Monday, November 18, 2013

#322 / Moments



This picture, and a picture of the Japanese attack on Pearl Harbor, and a picture of John F. Kennedy, just before his car made the turn into Dealy Plaza, in Dallas, almost fifty years ago, illustrate yesterday's column by John Diaz, editorial page editor of the San Francisco Chronicle. Diaz' column was titled "Moments that changed us."

The changes that followed the destruction of the Twin Towers, on September 11, 2001, included the passage of the "Patriot" Act," signed into law by President George W. Bush on October 26th of that year. 

The word "Patriot" in the title of the law is actually an acronym. Not everyone knows that. Here is what the word "Patriot" stands for in the context of this law: 

Providing
Appropriate
Tools
Required (to)
Intercept (and)
Obstruct
Terrorism

On May 26, 2011, President Obama signed the "PATRIOT Sunsets Extension Act," which is a four-year extension of three key provisions in the Patriot Act. As explained in a Wikipedia entry, roving wiretaps are authorized; searches of business records (the "library records provision") are authorized; and conducting surveillance of "lone wolves" - individuals suspected of terrorist-related activities not linked to terrorist groups - is also authorized. 

The latest version of the Patriot Act, as signed into law by President Obama, purports to authorize security agencies of the United States Government to "intercept" and to review every electronic message or other communication that you, or I, or anyone else in the world may send. That's what the Patriot Act means by "appropriate tools." 

Many of our political leaders (including the President, of course, but also including California Senator Dianne Feinstein) think that this "change" in how the government relates to citizens is just fine. You don't have to be a Constitutional scholar to conclude that if this claim of authority is in fact upheld, the Patriot Act has pretty much abolished both the Fourth and the Fifth Amendments to the United States Constitution, and that it undermines other provisions of the Bill of Rights, as well.

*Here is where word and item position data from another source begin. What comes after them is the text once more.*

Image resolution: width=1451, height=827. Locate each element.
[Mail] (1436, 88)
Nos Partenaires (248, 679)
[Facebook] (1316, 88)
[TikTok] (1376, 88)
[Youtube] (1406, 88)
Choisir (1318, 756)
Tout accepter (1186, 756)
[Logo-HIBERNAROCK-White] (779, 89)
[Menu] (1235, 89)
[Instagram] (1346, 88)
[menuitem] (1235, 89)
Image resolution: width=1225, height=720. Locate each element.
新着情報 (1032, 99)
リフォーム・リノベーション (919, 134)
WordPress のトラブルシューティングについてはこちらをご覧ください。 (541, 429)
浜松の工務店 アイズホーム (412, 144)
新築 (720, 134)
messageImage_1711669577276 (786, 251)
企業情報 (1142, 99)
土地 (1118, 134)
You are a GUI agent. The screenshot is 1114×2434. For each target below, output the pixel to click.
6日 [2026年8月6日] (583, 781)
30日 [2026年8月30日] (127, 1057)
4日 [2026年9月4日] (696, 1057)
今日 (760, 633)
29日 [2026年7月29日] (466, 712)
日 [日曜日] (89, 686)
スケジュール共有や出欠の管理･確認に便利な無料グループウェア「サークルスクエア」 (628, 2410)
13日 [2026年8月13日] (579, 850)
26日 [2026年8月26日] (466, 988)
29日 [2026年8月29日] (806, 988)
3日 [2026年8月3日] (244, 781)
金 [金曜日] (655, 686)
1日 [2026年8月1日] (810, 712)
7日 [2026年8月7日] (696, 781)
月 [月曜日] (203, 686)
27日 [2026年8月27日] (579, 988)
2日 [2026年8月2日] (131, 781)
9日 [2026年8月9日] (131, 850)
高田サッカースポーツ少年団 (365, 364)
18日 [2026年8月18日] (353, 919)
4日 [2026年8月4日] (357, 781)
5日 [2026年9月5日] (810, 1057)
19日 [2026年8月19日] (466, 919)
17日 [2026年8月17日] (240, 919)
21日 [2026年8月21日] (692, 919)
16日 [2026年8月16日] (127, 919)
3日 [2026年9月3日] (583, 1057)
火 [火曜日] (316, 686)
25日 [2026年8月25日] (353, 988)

I don't buy the idea that "events" change us. Changes that occur in the world we create, our human world, are the result of human choice and action. Events, of course, may motivate us to change, but when changes are made, we make them, and there is no "inevitability" involved. Whatever changes we have made, we can abolish or amend them. That's our choice, in the human world that we create.

It is probably time for a few more changes in what sort of "tools" we think are "appropriate" as we face the perils of the modern world. 

Personally, I say we should go back to the Bill of Rights.